▶ [TASK BRIEF]:
Please write out exactly the lines from the one with "Task: Click the person icon beside De" through the end of the data below, both ends included, and omit any pictures.

Collected data
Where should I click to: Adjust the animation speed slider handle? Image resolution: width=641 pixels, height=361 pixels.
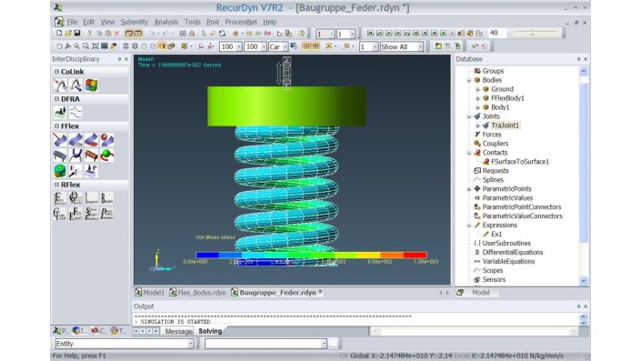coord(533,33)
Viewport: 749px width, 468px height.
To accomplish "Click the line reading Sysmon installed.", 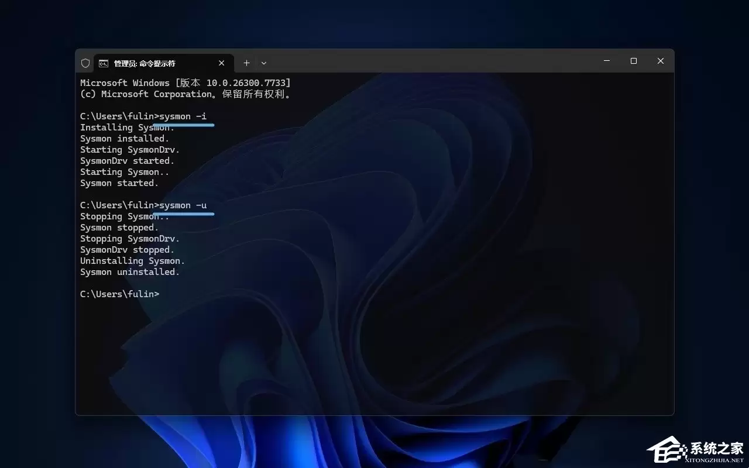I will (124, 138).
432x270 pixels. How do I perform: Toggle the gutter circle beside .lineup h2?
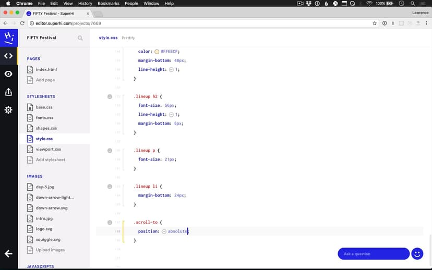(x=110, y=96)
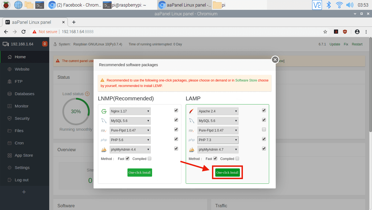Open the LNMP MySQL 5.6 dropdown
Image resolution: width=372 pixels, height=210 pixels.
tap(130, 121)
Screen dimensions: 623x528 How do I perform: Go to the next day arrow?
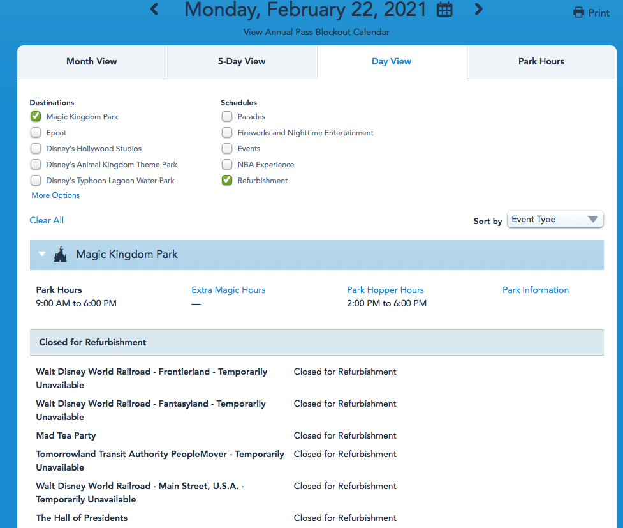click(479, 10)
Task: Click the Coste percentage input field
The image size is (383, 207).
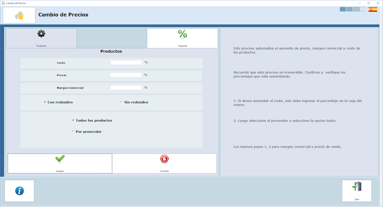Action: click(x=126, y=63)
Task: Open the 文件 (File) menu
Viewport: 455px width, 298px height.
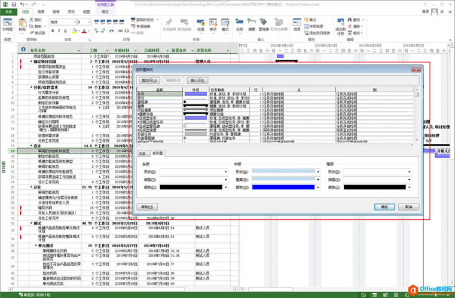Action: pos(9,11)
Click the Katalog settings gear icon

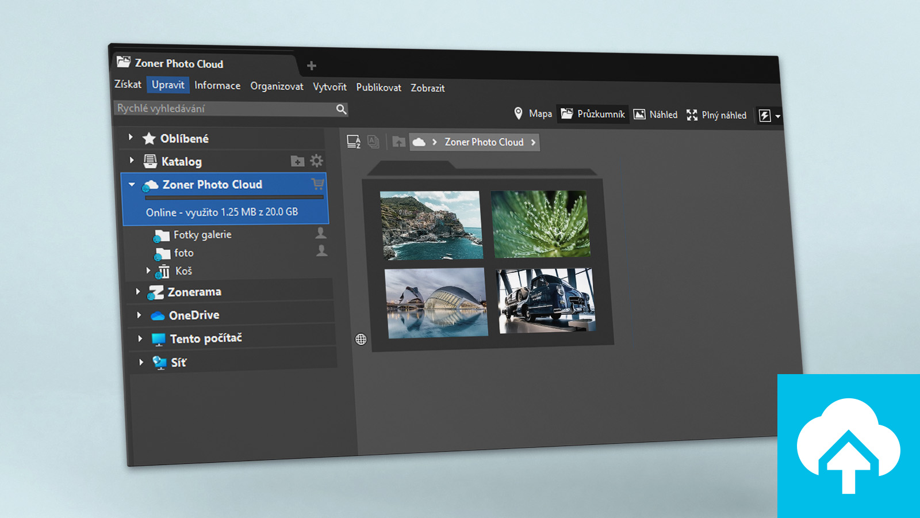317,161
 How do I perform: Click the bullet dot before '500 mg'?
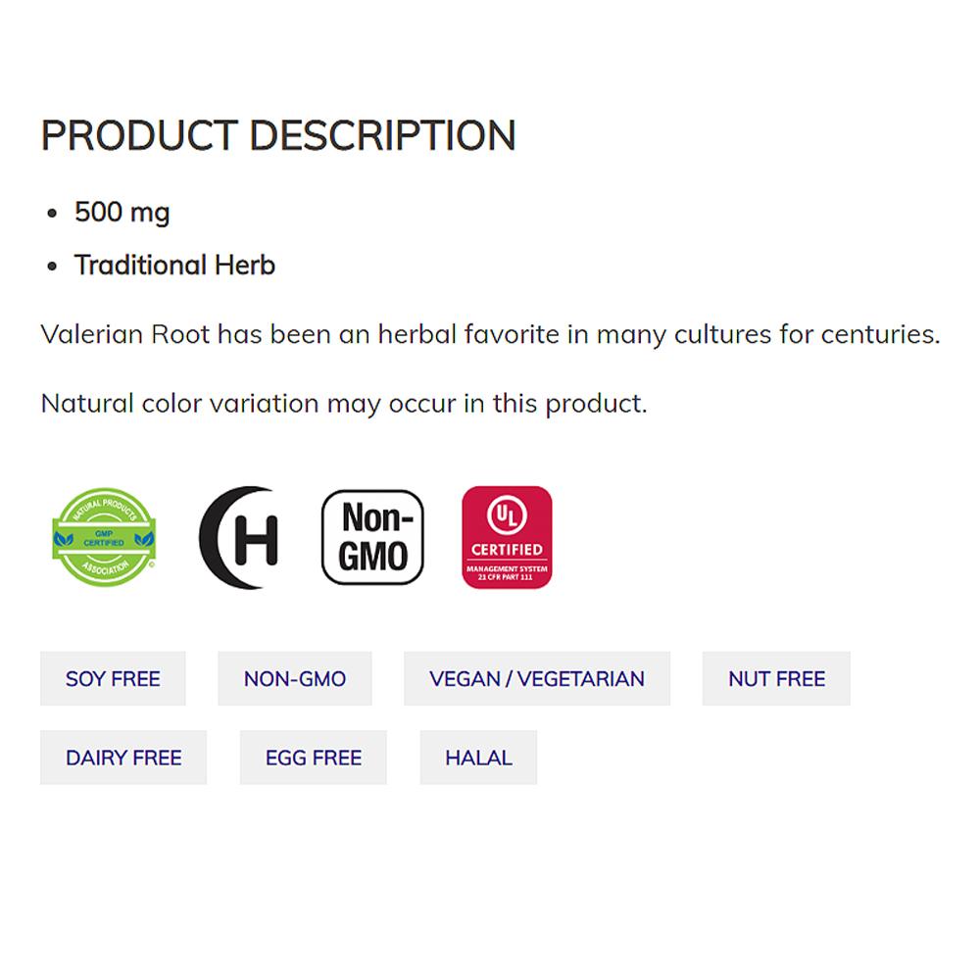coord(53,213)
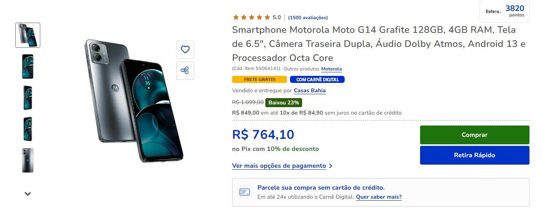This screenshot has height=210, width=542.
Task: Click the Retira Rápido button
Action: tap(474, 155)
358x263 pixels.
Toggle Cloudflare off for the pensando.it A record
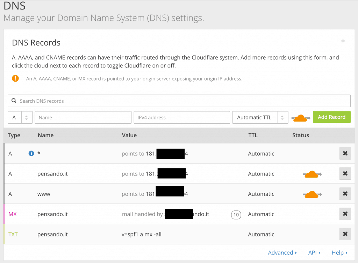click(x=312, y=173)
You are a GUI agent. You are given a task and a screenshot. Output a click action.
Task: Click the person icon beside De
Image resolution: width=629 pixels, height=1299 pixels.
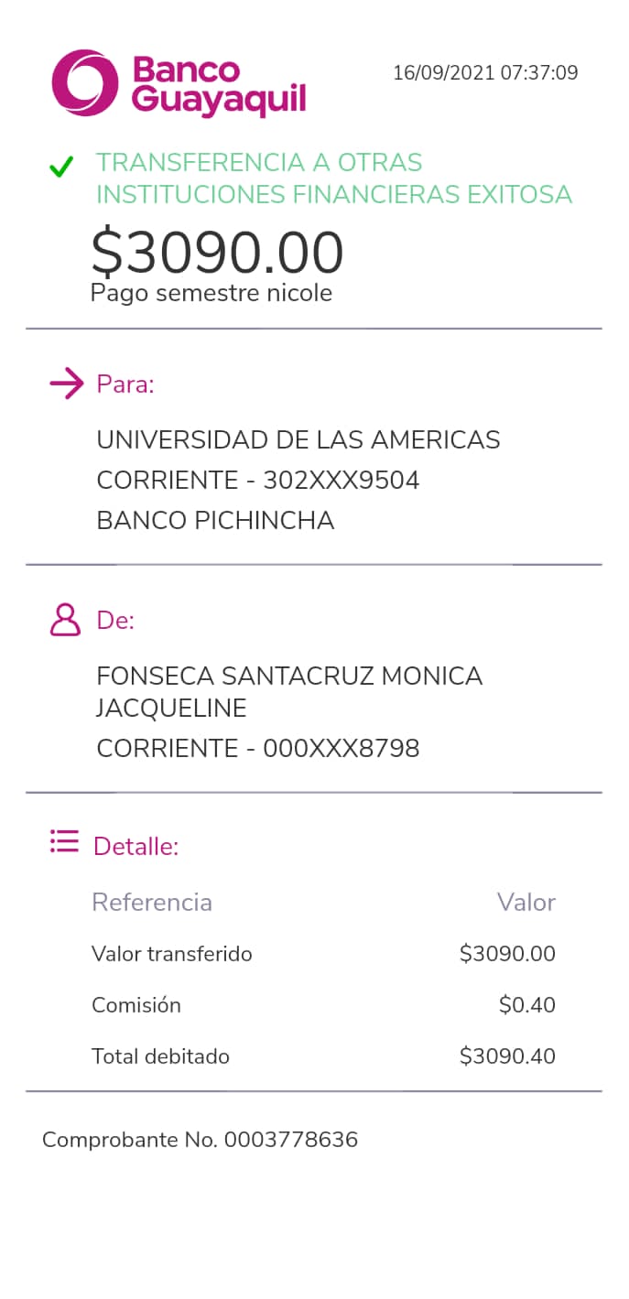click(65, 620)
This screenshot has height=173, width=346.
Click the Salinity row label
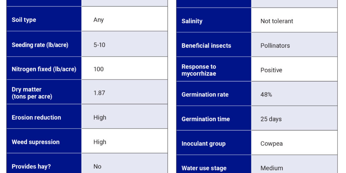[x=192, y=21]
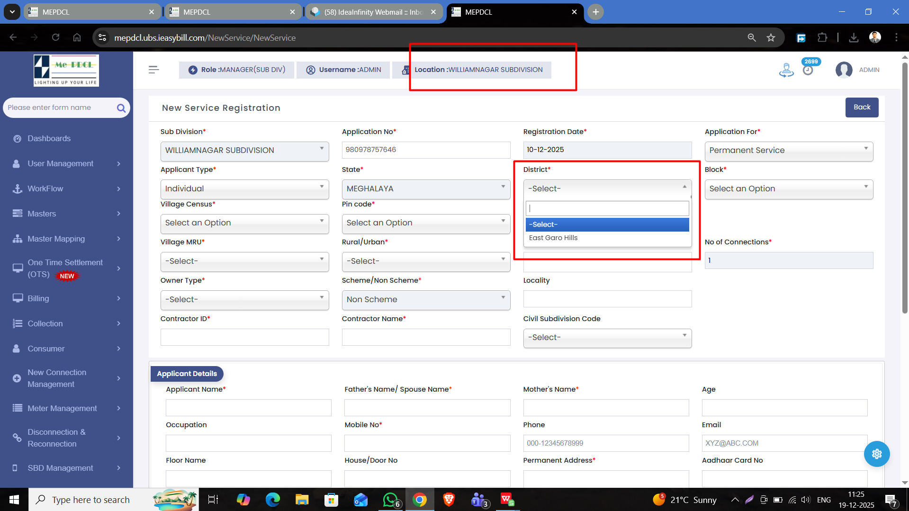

▶ [EXERCISE OUTPUT]:
Task: Click the person icon beside De
Image resolution: width=629 pixels, height=1299 pixels.
click(65, 620)
This screenshot has height=173, width=346.
Click the Salinity row label
[x=192, y=21]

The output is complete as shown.